Davies Heather, Nenadic Goran, Alfattni Ghada, Arguello Casteleiro Mercedes, Al Moubayed Noura, Farrell Sean, Radford Alan D, Noble P-J M
Institute of Infection, Veterinary and Ecological Sciences, University of Liverpool, Liverpool, United Kingdom.
Department of Computer Science, Manchester University, Manchester, United Kingdom.
Front Vet Sci. 2024 Aug 22;11:1352726. doi: 10.3389/fvets.2024.1352726. eCollection 2024.
In part two of this mini-series, we evaluate the range of machine-learning tools now available for application to veterinary clinical text-mining. These tools will be vital to automate extraction of information from large datasets of veterinary clinical narratives curated by projects such as the Small Animal Veterinary Surveillance Network (SAVSNET) and VetCompass, where volumes of millions of records preclude reading records and the complexities of clinical notes limit usefulness of more "traditional" text-mining approaches. We discuss the application of various machine learning techniques ranging from simple models for identifying words and phrases with similar meanings to expand lexicons for keyword searching, to the use of more complex language models. Specifically, we describe the use of language models for record annotation, unsupervised approaches for identifying topics within large datasets, and discuss more recent developments in the area of generative models (such as ChatGPT). As these models become increasingly complex it is pertinent that researchers and clinicians work together to ensure that the outputs of these models are explainable in order to instill confidence in any conclusions drawn from them.

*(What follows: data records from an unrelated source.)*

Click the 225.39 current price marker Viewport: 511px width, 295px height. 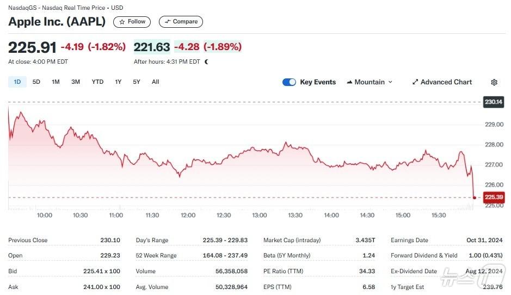pyautogui.click(x=493, y=197)
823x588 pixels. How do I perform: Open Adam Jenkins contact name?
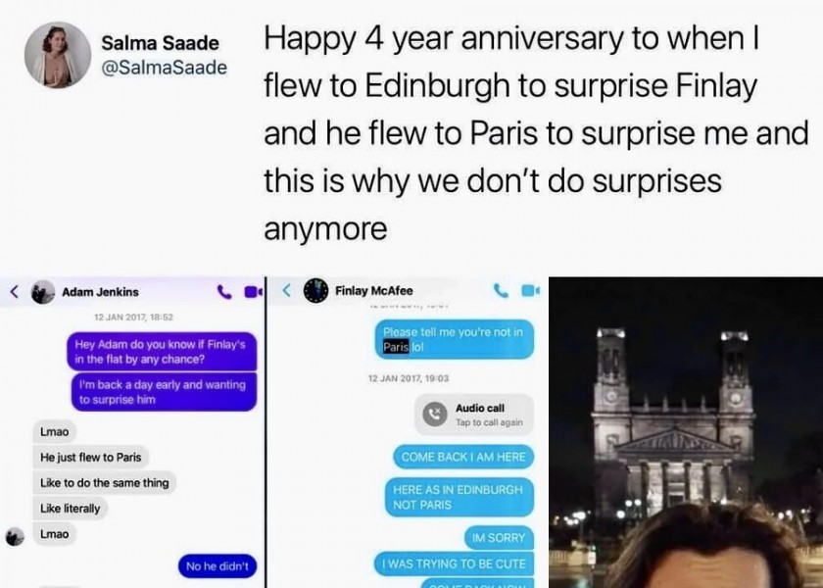point(100,291)
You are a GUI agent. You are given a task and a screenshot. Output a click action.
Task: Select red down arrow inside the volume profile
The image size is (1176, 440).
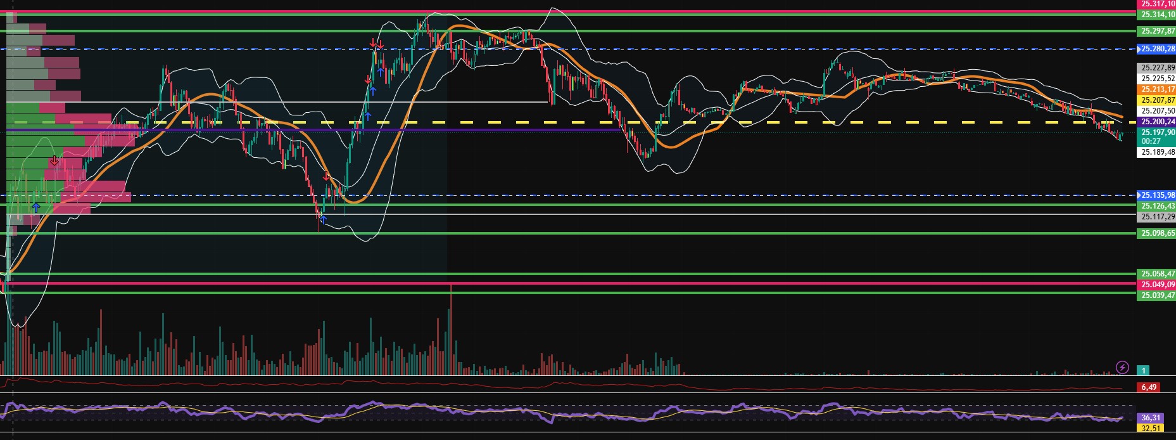[54, 160]
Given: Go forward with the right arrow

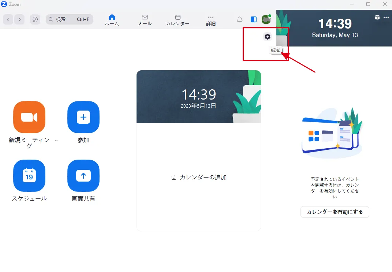Looking at the screenshot, I should click(x=19, y=19).
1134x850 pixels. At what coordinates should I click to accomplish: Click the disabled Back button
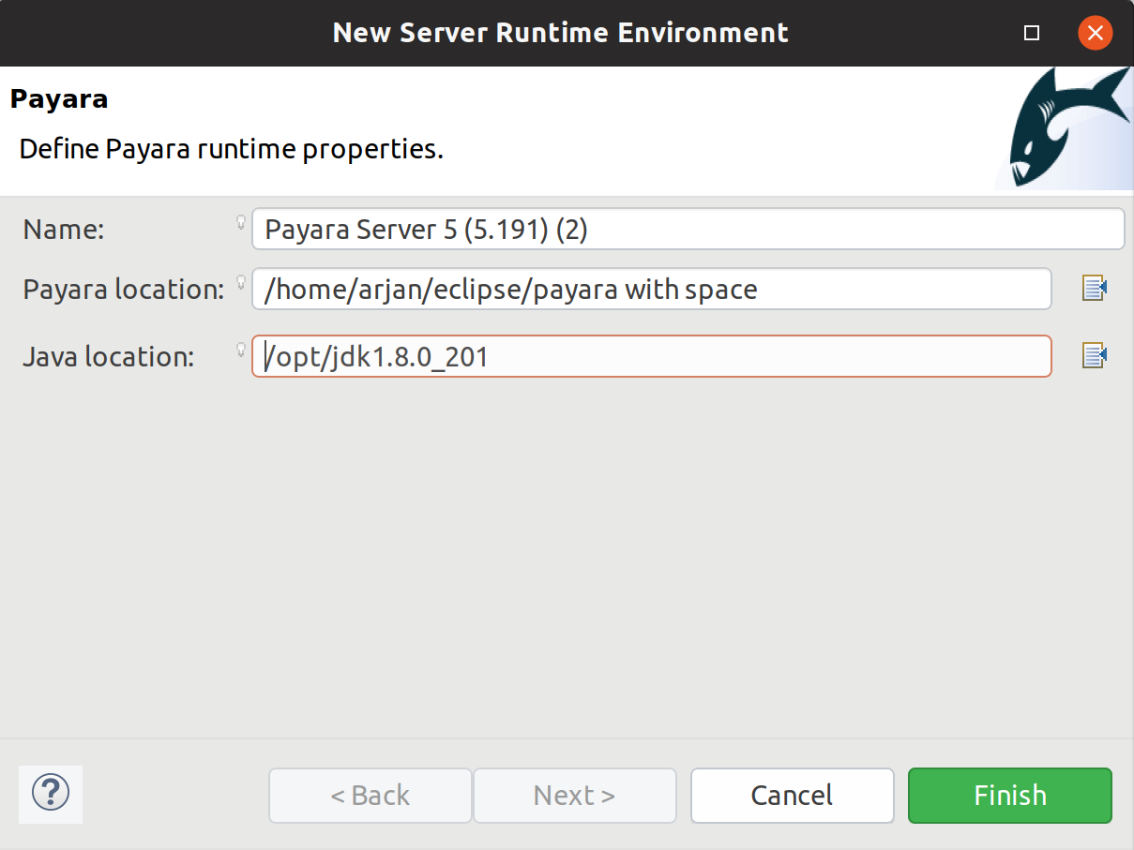370,796
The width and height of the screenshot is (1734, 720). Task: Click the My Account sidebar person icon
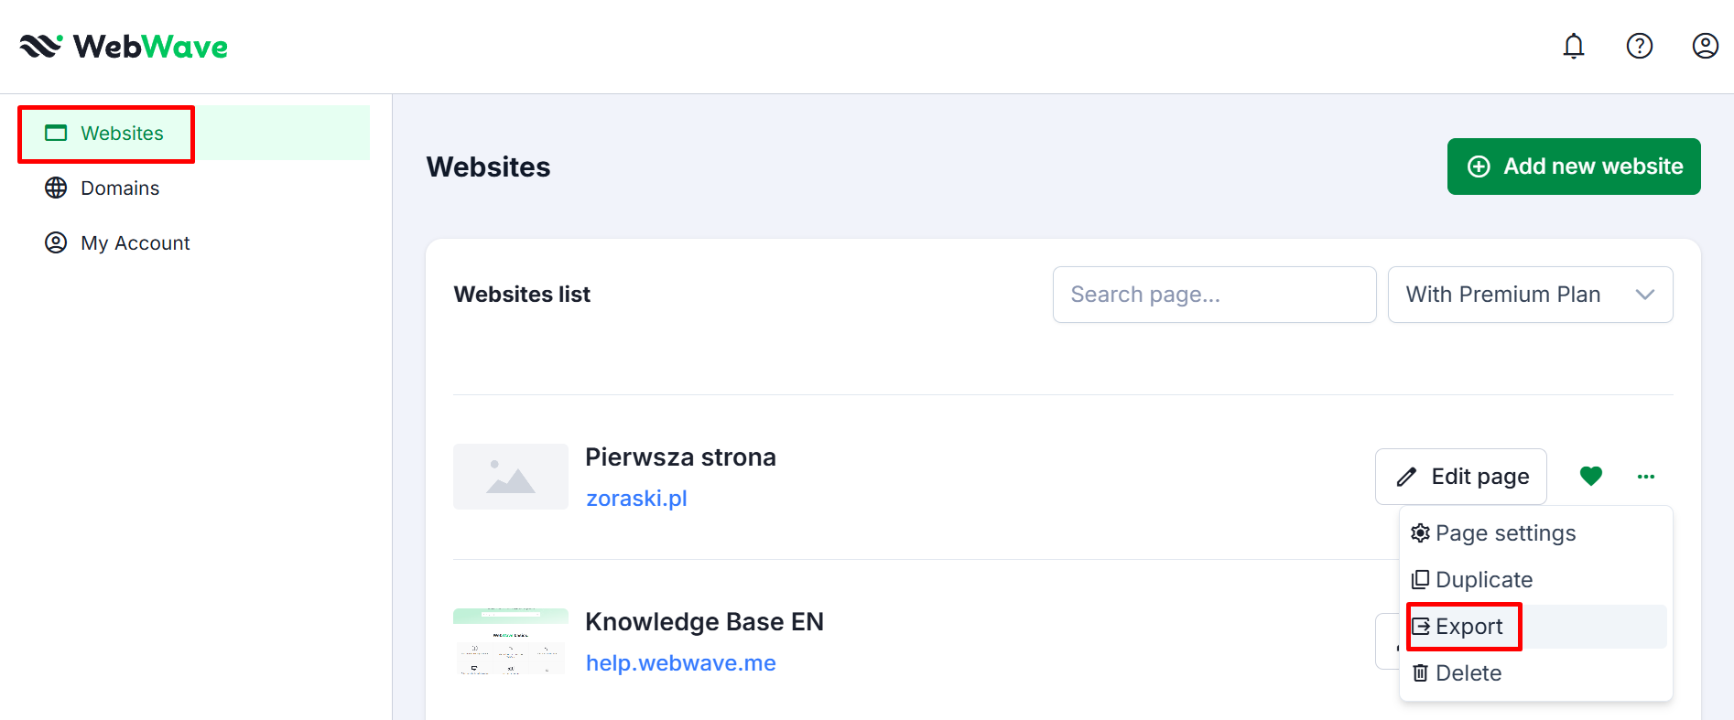[x=56, y=242]
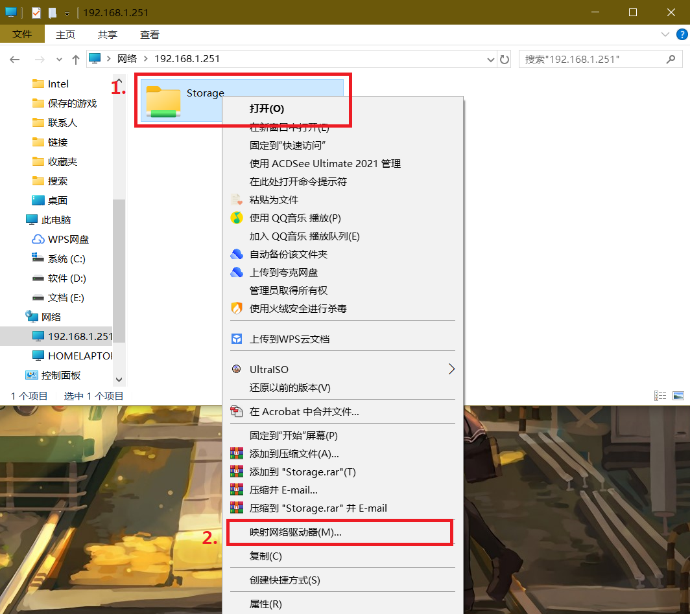690x614 pixels.
Task: Open recent locations dropdown arrow
Action: click(x=59, y=59)
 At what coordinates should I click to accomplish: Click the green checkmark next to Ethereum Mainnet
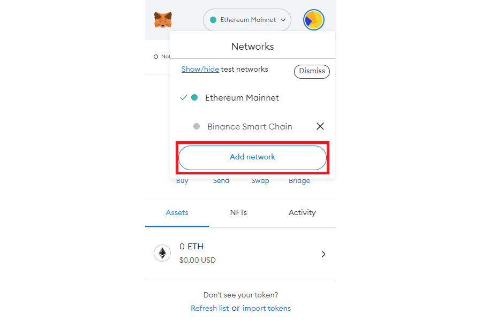[184, 98]
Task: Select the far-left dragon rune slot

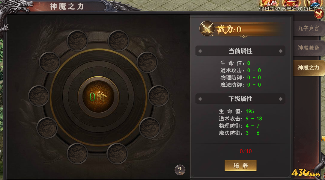Action: 39,96
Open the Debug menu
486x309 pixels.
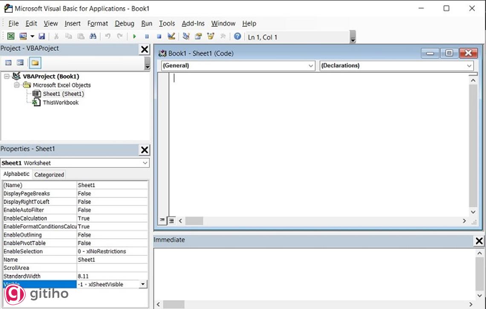(124, 23)
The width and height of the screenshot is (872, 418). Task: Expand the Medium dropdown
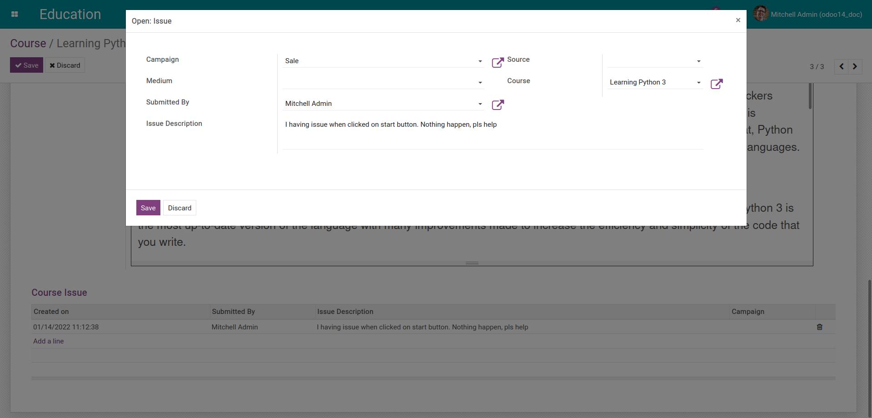[480, 83]
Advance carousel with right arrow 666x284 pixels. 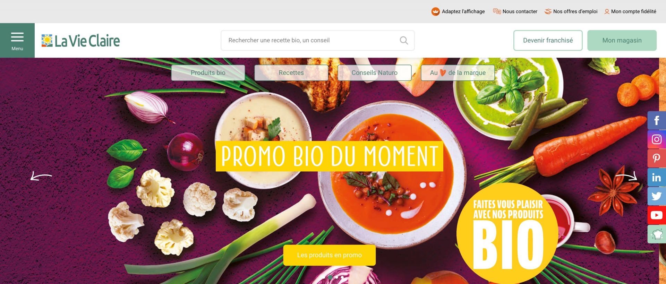pyautogui.click(x=626, y=176)
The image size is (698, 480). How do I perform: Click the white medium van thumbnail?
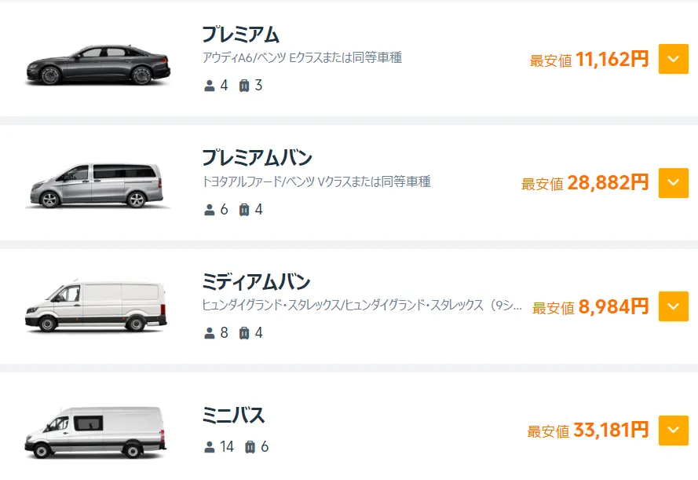96,307
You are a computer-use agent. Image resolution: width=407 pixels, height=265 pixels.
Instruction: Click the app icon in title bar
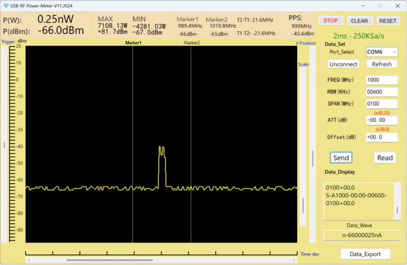point(5,6)
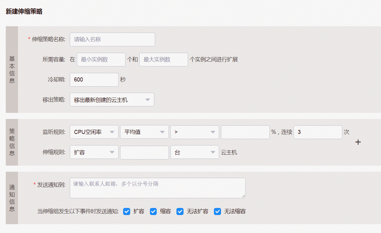Click the 发送通知到 email textarea
This screenshot has height=233, width=381.
point(158,188)
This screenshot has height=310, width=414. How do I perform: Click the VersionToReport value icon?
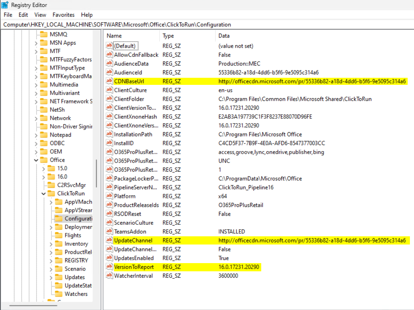109,267
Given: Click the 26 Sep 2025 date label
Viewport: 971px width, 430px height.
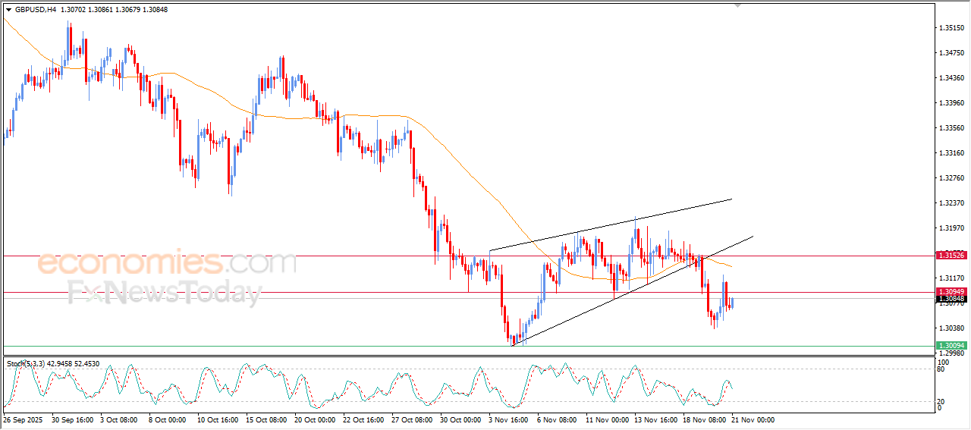Looking at the screenshot, I should coord(24,419).
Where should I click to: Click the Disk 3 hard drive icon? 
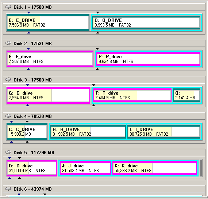(8, 79)
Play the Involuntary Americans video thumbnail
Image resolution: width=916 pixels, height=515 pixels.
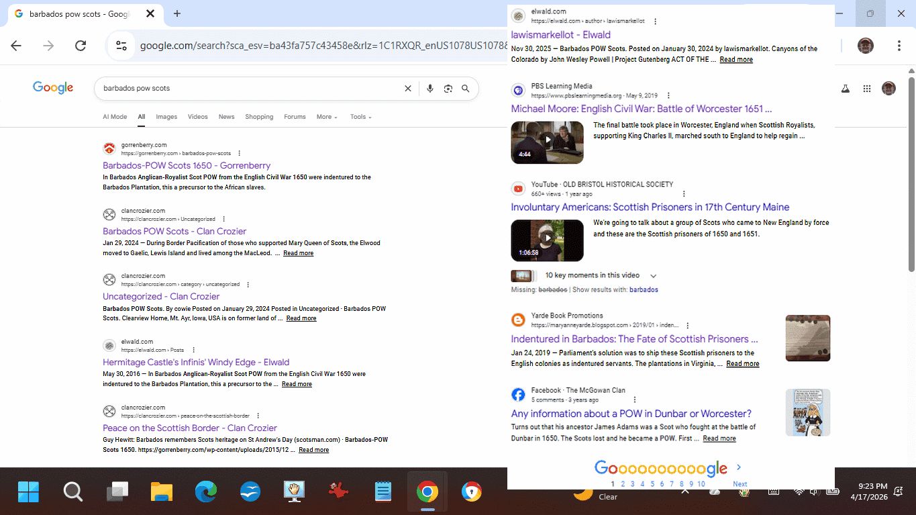(x=547, y=240)
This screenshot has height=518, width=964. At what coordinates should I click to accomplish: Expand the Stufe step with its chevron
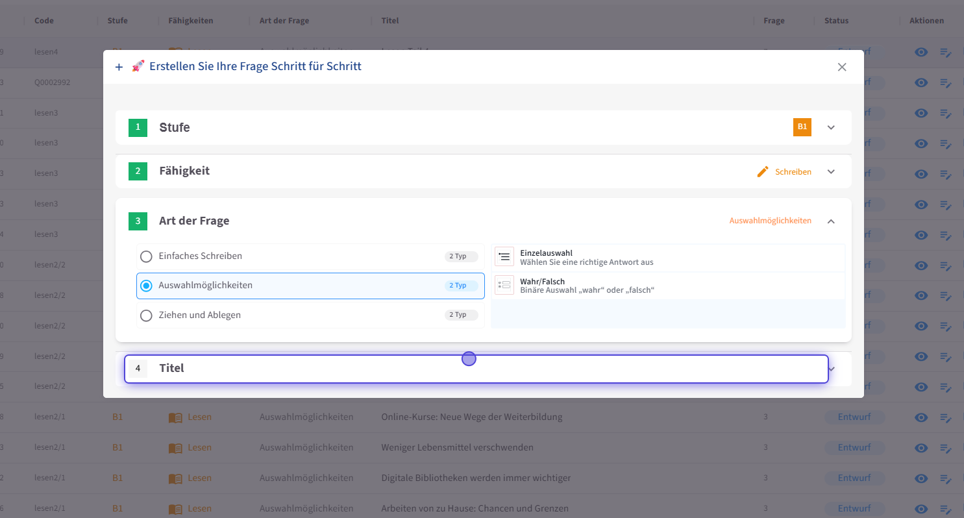831,128
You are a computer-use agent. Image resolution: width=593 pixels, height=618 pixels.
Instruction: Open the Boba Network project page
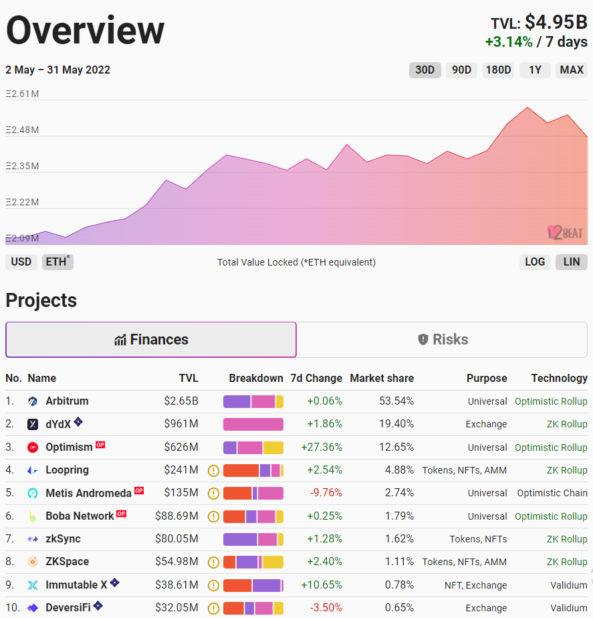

在本系列迷你文章的第二部分,我们评估了目前可用于兽医临床文本挖掘的一系列机器学习工具。这些工具对于从由小动物兽医监测网络(SAVSNET)和兽医罗盘等项目策划的大量兽医临床叙述数据集中自动提取信息至关重要,在这些项目中,数百万条记录的数量使得阅读记录变得不可能,而且临床笔记的复杂性限制了更“传统”文本挖掘方法的实用性。我们讨论了各种机器学习技术的应用,从用于识别具有相似含义的单词和短语以扩展用于关键词搜索的词汇表的简单模型,到使用更复杂的语言模型。具体而言,我们描述了用于记录注释的语言模型、用于识别大型数据集中主题的无监督方法,并讨论了生成模型领域(如ChatGPT)的最新进展。随着这些模型变得越来越复杂,研究人员和临床医生共同努力以确保这些模型的输出是可解释的,从而使人们对从它们得出的任何结论充满信心,这一点至关重要。